# Work instructions
Return, word for word, the stretch of the net neutrality article from "FCC to Begin" through "formal rule-making process.".

# Study text
FCC to Begin Crafting Net Neutrality Rules

Ariana Rodriguez
WASHINGTON — The Federal Communications Commission today voted to begin writing network-neutrality regulations.

Despite the dissent of the agency’s two Republican commissioners that said they are opposed to FCC Chairman Julius Genachowski’s proposal, they voted to being the formal rule-making process.

Genachowski said the regulations are necessary to ensure that broadband subscribers can access legal sites and services that compete with the broadband companies’ core businesses.

"Internet users should always have the final say about their online service, whether it's the software, applications or services they choose, or the networks and hardware they use to the connect to the Internet," Genachowski said.

In addition to the existing four “Internet freedoms” that were approved in 2005, the proposed rules push nondiscrimination and transparency.

  • A provider of broadband Internet access service must treat lawful content, applications and services in a nondiscriminatory manner.
  • A provider of broadband Internet access service must disclose such information concerning network management and other practices as is reasonably required for users and content, application and service providers to enjoy the protections specified in this rulemaking.
In addition, certain exceptions for “reasonable network management” have been introduced:

  • To manage congestion on networks;
  • To address harmful traffic (viruses, spam);
  • To block unlawful content (child porn);
  • To block unlawful transfers of content (copyright infringement); and,
  • For "other reasonable network management practices."
The rules are intended to apply to every Internet connection, wired or wireless.

Following the actual crafting of the regulations will be a vote on whether to adopt them, which is expected to come by next summer.

(Stored data)
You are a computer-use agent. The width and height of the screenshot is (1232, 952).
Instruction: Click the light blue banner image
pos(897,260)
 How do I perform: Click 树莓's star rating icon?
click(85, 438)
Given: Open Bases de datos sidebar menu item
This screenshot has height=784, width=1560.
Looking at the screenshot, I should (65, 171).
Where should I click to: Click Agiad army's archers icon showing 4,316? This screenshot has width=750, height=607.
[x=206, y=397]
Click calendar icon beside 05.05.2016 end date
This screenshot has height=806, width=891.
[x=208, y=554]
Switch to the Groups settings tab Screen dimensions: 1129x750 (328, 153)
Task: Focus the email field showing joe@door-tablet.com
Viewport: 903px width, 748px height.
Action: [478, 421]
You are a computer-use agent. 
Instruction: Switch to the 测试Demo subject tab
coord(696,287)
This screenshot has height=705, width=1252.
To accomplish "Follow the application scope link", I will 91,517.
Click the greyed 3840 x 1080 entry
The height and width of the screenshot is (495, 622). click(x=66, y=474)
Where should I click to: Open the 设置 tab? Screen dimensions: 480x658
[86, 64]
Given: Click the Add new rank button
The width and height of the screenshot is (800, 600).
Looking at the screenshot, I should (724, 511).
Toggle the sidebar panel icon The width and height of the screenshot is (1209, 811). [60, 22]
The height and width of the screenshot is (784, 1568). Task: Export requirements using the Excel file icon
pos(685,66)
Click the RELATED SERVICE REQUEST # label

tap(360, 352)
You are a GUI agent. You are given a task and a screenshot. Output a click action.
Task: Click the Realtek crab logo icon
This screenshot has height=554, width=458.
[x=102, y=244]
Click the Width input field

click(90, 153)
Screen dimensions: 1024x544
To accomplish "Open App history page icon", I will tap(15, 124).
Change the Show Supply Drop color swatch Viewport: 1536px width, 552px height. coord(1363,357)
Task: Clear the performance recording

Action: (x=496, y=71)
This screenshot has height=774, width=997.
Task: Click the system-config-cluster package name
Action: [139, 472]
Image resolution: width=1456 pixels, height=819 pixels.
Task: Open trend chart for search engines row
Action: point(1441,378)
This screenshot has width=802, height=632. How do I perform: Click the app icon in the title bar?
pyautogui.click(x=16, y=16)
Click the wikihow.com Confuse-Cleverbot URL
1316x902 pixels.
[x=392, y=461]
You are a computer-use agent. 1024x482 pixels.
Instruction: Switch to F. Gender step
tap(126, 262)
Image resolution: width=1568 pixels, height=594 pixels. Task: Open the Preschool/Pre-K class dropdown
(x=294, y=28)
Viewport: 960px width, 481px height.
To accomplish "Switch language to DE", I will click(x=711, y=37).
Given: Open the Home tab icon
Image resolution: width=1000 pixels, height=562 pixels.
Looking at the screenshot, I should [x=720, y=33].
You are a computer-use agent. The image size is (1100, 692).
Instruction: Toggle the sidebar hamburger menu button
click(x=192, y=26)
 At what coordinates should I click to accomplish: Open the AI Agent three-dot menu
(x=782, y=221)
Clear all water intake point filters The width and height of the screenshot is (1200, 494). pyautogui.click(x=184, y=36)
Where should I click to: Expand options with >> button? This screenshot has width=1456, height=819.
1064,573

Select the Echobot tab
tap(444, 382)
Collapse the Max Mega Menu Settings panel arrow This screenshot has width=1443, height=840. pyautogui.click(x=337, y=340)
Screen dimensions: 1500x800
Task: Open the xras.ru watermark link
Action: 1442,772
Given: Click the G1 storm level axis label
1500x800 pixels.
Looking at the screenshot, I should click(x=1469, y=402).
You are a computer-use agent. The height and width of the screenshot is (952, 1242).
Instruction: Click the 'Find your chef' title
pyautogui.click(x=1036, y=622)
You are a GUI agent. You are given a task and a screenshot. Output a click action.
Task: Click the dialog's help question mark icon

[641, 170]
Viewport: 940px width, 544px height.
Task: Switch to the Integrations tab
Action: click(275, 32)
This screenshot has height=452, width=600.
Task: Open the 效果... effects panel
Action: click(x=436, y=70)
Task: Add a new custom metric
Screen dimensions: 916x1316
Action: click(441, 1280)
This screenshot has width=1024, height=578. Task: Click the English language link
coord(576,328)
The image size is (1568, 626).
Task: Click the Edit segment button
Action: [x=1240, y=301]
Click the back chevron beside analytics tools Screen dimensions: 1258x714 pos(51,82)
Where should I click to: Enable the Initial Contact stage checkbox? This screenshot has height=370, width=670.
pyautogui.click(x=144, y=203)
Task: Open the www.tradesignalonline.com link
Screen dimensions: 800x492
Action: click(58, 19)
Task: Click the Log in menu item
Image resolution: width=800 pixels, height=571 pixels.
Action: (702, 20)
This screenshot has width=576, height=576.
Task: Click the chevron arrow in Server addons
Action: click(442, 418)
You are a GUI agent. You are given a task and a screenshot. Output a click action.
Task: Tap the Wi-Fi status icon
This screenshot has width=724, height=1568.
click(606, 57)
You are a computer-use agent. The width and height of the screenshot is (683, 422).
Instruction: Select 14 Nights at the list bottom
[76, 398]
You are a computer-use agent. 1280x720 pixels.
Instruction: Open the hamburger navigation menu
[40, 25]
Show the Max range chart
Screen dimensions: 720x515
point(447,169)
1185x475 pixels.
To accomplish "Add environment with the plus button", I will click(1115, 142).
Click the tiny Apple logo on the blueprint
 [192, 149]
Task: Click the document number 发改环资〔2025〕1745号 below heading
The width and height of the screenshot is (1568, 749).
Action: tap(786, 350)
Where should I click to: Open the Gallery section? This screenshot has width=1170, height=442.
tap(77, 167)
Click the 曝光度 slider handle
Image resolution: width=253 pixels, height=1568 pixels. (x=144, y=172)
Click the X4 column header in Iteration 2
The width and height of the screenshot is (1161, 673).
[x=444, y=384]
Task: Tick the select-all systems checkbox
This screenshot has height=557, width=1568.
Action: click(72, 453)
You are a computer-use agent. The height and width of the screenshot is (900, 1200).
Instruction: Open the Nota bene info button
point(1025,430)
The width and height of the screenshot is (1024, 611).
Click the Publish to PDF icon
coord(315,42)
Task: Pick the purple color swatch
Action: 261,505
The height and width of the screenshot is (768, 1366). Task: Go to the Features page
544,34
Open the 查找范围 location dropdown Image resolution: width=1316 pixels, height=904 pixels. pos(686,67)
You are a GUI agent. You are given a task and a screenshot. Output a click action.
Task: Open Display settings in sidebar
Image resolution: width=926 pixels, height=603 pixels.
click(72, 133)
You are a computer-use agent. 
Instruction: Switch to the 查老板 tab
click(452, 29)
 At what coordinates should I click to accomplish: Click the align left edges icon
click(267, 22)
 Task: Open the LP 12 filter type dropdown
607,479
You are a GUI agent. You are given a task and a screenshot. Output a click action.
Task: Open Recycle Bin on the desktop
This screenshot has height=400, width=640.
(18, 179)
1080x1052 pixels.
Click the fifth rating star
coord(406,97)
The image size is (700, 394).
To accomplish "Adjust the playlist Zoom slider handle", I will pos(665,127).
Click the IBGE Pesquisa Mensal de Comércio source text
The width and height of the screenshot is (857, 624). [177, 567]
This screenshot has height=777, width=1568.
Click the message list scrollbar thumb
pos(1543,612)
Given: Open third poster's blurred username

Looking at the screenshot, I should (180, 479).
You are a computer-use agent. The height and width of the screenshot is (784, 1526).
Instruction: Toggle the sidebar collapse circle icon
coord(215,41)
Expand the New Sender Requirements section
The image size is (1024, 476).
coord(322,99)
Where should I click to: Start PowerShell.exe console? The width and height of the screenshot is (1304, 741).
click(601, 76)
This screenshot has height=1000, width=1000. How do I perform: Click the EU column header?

# Answer to the exercise
FCC to Begin Crafting Net Neutrality Rules

Ariana Rodriguez
WASHINGTON — The Federal Communications Commission today voted to begin writing network-neutrality regulations.

Despite the dissent of the agency’s two Republican commissioners that said they are opposed to FCC Chairman Julius Genachowski’s proposal, they voted to being the formal rule-making process.